Non mi sono concessa alcuna licenza nel tradurre “Sarmada”. Il compito del traduttore consiste nel dar voce a chi non ne ha, perché parla una lingua che non viene compresa. Chi stravolge il messaggio dell’autore non è un traduttore, è un disgraziato. Se poi il romanzo sia riuscito solo a metà non sta a me dirlo, è qualcosa che riguarda lo scrittore, o coloro cui non è piaciuto il libro.

9. Nella nota introduttiva a "Sarmada", scrivi: “Per quanto riguarda la lingua, ci troviamo di fronte a un caso di diglossia, tanto comune nella narrativa araba contemporanea: mentre la cornice del romanzo è in arabo classico, i dialoghi sono tutti in dialetto siriano, da me resi in un italiano colloquiale.” Potresti approfondire? Come hai reso il dialetto siriano in un italiano colloquiale e quali difficoltà hai incontrato? E, ancora: c’è differenza fra “l’italiano colloquiale” e “l’italo slang”? A mio avviso, “l’italo slang” è più grezzo, diretto e fantasioso nell’adottare neologismi. Non sarebbe stato forse meglio adottare un linguaggio più sporco per restituire al lettore italiano la sgarbatezza del dialetto siriano, dei contenuti espliciti in "Sarmada"?

Sicuramente “Sarmada” è stato un romanzo difficile da tradurre, non per la presenza del dialetto nei dialoghi, ma per lo stile bizzarro e immaginoso dell’autore. Alcuni traduttori scelgono di tradurre un dialetto arabo con un dialetto italiano: io non me la sento di far parlare degli arabi in romanesco, in sardo o in napoletano. Per italiano colloquiale intendo un registro linguistico non elevato, quotidiano, caratterizzato da un lessico semplice, a volte banale, come quello usato nella vita di tutti i giorni. Il dialetto siriano non è affatto sporco o sgarbato. Non credo che il turpiloquio possa arricchire un romanzo.
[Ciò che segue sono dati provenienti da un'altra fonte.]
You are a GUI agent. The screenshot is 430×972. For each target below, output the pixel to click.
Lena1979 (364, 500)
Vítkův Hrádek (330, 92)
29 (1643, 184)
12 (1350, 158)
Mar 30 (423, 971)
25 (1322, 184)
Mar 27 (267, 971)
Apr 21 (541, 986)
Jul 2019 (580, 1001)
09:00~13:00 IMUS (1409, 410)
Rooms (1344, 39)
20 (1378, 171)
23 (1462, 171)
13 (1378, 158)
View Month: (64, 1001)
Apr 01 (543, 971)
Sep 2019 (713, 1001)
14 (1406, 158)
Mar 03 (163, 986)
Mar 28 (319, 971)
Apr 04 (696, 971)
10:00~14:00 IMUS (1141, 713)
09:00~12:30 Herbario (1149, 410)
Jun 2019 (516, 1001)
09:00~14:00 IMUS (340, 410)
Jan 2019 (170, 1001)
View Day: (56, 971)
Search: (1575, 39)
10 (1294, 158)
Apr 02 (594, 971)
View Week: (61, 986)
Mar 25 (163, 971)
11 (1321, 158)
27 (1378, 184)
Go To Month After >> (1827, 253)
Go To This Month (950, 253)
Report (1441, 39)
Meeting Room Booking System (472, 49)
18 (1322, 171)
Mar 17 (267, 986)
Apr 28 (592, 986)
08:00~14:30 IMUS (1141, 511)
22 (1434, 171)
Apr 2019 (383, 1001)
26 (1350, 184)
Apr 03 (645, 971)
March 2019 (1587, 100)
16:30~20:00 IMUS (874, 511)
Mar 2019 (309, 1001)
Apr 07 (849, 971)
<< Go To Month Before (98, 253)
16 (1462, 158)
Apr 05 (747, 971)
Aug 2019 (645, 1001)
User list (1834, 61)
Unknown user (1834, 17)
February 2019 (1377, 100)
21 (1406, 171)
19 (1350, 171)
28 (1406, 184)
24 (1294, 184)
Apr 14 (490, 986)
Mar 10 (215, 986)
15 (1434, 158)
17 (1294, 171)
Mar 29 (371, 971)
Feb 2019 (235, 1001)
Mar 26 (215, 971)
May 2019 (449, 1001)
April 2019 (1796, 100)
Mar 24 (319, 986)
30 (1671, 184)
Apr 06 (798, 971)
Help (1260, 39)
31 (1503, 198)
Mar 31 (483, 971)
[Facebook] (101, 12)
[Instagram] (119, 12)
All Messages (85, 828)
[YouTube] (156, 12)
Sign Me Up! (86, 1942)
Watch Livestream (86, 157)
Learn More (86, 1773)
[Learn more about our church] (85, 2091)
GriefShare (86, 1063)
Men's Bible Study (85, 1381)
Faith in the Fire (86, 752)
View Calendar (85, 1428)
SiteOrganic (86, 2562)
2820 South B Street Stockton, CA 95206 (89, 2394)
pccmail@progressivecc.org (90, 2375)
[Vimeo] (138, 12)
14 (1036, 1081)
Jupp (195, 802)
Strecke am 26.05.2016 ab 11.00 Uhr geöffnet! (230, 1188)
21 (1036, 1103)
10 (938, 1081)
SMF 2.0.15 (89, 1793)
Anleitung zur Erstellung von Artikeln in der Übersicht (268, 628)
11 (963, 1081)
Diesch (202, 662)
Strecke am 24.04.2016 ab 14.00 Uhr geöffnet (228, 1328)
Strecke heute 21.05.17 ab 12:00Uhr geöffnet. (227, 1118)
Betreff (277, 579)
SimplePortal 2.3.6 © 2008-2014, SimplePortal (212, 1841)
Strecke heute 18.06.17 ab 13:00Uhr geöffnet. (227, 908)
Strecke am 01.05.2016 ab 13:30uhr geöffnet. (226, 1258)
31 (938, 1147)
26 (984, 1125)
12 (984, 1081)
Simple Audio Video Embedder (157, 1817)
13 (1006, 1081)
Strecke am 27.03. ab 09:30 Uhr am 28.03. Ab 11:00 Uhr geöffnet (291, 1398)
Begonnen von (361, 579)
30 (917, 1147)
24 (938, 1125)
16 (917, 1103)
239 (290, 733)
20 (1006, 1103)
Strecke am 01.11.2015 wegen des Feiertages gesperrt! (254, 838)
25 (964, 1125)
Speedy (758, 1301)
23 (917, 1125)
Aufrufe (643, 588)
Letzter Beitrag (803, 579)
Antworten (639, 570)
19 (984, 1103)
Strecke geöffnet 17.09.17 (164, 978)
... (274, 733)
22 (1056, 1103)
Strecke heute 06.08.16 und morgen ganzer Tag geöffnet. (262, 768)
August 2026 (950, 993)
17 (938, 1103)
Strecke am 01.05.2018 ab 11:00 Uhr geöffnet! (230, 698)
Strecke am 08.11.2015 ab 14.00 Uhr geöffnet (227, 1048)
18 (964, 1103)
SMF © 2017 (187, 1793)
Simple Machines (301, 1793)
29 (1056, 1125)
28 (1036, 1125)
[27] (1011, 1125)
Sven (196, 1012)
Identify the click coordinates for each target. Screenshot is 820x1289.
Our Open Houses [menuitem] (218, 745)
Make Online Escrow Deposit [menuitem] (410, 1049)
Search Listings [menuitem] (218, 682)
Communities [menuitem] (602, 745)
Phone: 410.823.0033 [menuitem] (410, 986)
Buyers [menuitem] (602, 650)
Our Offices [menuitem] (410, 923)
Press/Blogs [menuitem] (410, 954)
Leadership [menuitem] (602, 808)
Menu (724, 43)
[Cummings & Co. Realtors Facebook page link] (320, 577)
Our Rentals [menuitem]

10. Federica Pistono, quali progetti hai in serbo per il futuro? Nuove traduzioni, e se sì, potresti anticipare quali autori e con quali opere? Leggeremo mai un romanzo tuo, scritto di tuo pugno?

La letteratura araba è la mia passione: spero di tradurre tanti altri romanzi in futuro, in sha Allah! Scrivere un romanzo mio: ne ho già scritti, manca il tempo di rivederli e forse la voglia di rimettermi in discussione.